The investigators hope to demonstrate proof of concept in a phase Ib/IIa renal cell carcinoma trial that is evaluating CRLX101 with bevacizumab. Renal cell carcinoma patients have a deleterious mutation in the von Hippel-Lindau gene that creates high levels of HIF-1 alpha. “We think this is a great opportunity to show what HIF-1 alpha inhibition can do,” Dr. Eliasof said.
Of nine patients treated, three (30%) had a response by RECIST criteria. Considering that the response rate to bevacizumab alone is typically just 4%, “this is a really dramatic finding,” he said at the press briefing. “This is only in nine patients, but it’s very promising.” Patients’ disease remained stable for much longer than had been achieved with previous regimens, he added.
Cerulean will also evaluate CRLX101 in relapsed ovarian cancer, small cell lung cancer, and in rectal cancer in the neoadjuvant setting, in combination with capecitabine and radiotherapy.
Previous studies in non–small cell lung cancer were not as encouraging, Dr.
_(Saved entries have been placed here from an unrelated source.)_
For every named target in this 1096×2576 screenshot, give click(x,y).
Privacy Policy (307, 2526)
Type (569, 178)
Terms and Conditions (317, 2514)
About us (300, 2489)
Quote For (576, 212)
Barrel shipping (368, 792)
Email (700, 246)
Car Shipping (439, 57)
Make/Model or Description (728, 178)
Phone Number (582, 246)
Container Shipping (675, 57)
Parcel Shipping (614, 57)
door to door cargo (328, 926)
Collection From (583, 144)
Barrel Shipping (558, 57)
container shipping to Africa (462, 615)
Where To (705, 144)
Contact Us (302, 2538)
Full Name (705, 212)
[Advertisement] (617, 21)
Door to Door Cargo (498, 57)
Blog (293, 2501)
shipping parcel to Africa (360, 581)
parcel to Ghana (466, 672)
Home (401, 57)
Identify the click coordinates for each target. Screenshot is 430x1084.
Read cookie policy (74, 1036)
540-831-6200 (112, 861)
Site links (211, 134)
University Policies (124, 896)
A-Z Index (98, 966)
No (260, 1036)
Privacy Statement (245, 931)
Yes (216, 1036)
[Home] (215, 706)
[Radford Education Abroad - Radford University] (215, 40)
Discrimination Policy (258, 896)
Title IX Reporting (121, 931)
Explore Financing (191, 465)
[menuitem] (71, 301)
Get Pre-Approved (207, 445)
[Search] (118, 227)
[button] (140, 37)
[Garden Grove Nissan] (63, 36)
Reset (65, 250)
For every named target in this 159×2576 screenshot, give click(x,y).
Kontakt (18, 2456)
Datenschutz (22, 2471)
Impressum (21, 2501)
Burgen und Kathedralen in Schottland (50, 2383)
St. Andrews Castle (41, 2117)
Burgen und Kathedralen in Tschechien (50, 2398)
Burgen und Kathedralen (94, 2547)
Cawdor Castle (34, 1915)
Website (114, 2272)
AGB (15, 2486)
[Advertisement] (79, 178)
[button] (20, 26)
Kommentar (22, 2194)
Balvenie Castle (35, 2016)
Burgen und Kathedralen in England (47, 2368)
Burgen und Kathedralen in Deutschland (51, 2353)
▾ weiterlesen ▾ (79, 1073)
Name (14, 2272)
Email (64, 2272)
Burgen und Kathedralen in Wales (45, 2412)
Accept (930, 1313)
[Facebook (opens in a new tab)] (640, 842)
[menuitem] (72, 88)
Eliasof acknowledged, with response rates of about 10%. “The results were not markedly better than currently approved treatments in the second and third line, so we decided not to pursue the drug [in lung cancer],” he said in response to a question at the press briefing.
Dr. Eliasof is an employee of Celulean Pharma Inc, which funded this study.
The content in this post has not been reviewed by the American Society of Clinical Oncology, Inc. (ASCO®) and does not necessarily reflect the ideas and opinions of ASCO®.